EXERCISE AIM :: The answer must restate every entry exactly as it appears.

SOURCE RECORDS ::
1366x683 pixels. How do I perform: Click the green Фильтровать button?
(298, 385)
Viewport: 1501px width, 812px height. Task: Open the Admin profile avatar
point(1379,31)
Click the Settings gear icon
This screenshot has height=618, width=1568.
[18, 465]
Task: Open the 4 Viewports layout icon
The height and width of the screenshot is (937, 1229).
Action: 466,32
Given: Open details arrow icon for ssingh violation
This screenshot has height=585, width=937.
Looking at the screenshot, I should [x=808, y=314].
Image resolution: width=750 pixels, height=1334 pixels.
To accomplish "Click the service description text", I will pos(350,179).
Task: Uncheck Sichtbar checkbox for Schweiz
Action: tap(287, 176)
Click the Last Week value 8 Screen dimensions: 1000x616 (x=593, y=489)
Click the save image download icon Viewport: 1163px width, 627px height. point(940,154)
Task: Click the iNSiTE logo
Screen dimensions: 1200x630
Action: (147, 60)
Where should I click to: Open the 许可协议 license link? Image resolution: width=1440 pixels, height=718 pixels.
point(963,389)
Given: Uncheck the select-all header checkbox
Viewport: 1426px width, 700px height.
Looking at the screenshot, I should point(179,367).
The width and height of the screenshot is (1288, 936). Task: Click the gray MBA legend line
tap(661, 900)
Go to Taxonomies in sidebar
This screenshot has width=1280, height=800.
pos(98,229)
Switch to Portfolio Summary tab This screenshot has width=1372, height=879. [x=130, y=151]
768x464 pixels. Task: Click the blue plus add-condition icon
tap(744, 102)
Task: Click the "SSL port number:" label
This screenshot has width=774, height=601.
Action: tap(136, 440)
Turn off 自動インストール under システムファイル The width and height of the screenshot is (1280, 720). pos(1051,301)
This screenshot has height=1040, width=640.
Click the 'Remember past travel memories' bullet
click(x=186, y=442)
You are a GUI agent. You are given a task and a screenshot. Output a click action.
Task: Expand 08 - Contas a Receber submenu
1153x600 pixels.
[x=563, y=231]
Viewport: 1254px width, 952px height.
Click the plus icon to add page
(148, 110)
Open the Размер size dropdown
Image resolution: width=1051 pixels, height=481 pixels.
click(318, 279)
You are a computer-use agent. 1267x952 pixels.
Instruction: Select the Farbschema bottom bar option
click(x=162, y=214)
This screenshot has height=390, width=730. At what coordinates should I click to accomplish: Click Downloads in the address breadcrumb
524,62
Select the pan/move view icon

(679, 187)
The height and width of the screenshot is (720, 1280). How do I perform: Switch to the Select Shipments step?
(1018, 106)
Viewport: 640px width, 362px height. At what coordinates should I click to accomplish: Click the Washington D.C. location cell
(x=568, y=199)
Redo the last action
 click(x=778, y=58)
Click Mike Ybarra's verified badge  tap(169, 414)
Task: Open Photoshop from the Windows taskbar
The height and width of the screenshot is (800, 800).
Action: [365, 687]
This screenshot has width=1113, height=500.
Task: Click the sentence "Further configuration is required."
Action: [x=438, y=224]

RESPONSE TO THE EXERCISE ::
1366x683 pixels. How do I perform: Click the green Фильтровать button?
(298, 385)
Viewport: 1501px width, 812px height. Task: Open the Admin profile avatar
point(1379,31)
Click the Settings gear icon
This screenshot has height=618, width=1568.
[18, 465]
Task: Open the 4 Viewports layout icon
The height and width of the screenshot is (937, 1229).
Action: 466,32
Given: Open details arrow icon for ssingh violation
This screenshot has height=585, width=937.
Looking at the screenshot, I should [x=808, y=314].
Image resolution: width=750 pixels, height=1334 pixels.
To accomplish "Click the service description text", I will pos(350,179).
Task: Uncheck Sichtbar checkbox for Schweiz
Action: tap(287, 176)
Click the Last Week value 8 Screen dimensions: 1000x616 (x=593, y=489)
Click the save image download icon Viewport: 1163px width, 627px height. point(940,154)
Task: Click the iNSiTE logo
Screen dimensions: 1200x630
Action: (147, 60)
Where should I click to: Open the 许可协议 license link? Image resolution: width=1440 pixels, height=718 pixels.
point(963,389)
Given: Uncheck the select-all header checkbox
Viewport: 1426px width, 700px height.
Looking at the screenshot, I should point(179,367).
The width and height of the screenshot is (1288, 936). Task: Click the gray MBA legend line
tap(661, 900)
Go to Taxonomies in sidebar
This screenshot has width=1280, height=800.
pos(98,229)
Switch to Portfolio Summary tab This screenshot has width=1372, height=879. [x=130, y=151]
768x464 pixels. Task: Click the blue plus add-condition icon
tap(744, 102)
Task: Click the "SSL port number:" label
This screenshot has width=774, height=601.
Action: tap(136, 440)
Turn off 自動インストール under システムファイル The width and height of the screenshot is (1280, 720). pos(1051,301)
This screenshot has height=1040, width=640.
Click the 'Remember past travel memories' bullet
click(x=186, y=442)
You are a GUI agent. You are given a task and a screenshot. Output a click action.
Task: Expand 08 - Contas a Receber submenu
1153x600 pixels.
[x=563, y=231]
Viewport: 1254px width, 952px height.
Click the plus icon to add page
(148, 110)
Open the Размер size dropdown
Image resolution: width=1051 pixels, height=481 pixels.
click(318, 279)
You are a computer-use agent. 1267x952 pixels.
Instruction: Select the Farbschema bottom bar option
click(x=162, y=214)
This screenshot has height=390, width=730. At what coordinates should I click to accomplish: Click Downloads in the address breadcrumb
524,62
Select the pan/move view icon

(679, 187)
The height and width of the screenshot is (720, 1280). How do I perform: Switch to the Select Shipments step?
(1018, 106)
Viewport: 640px width, 362px height. At what coordinates should I click to accomplish: Click the Washington D.C. location cell
(x=568, y=199)
Redo the last action
 click(x=778, y=58)
Click Mike Ybarra's verified badge  tap(169, 414)
Task: Open Photoshop from the Windows taskbar
The height and width of the screenshot is (800, 800).
Action: [365, 687]
This screenshot has width=1113, height=500.
Task: Click the sentence "Further configuration is required."
Action: [x=438, y=224]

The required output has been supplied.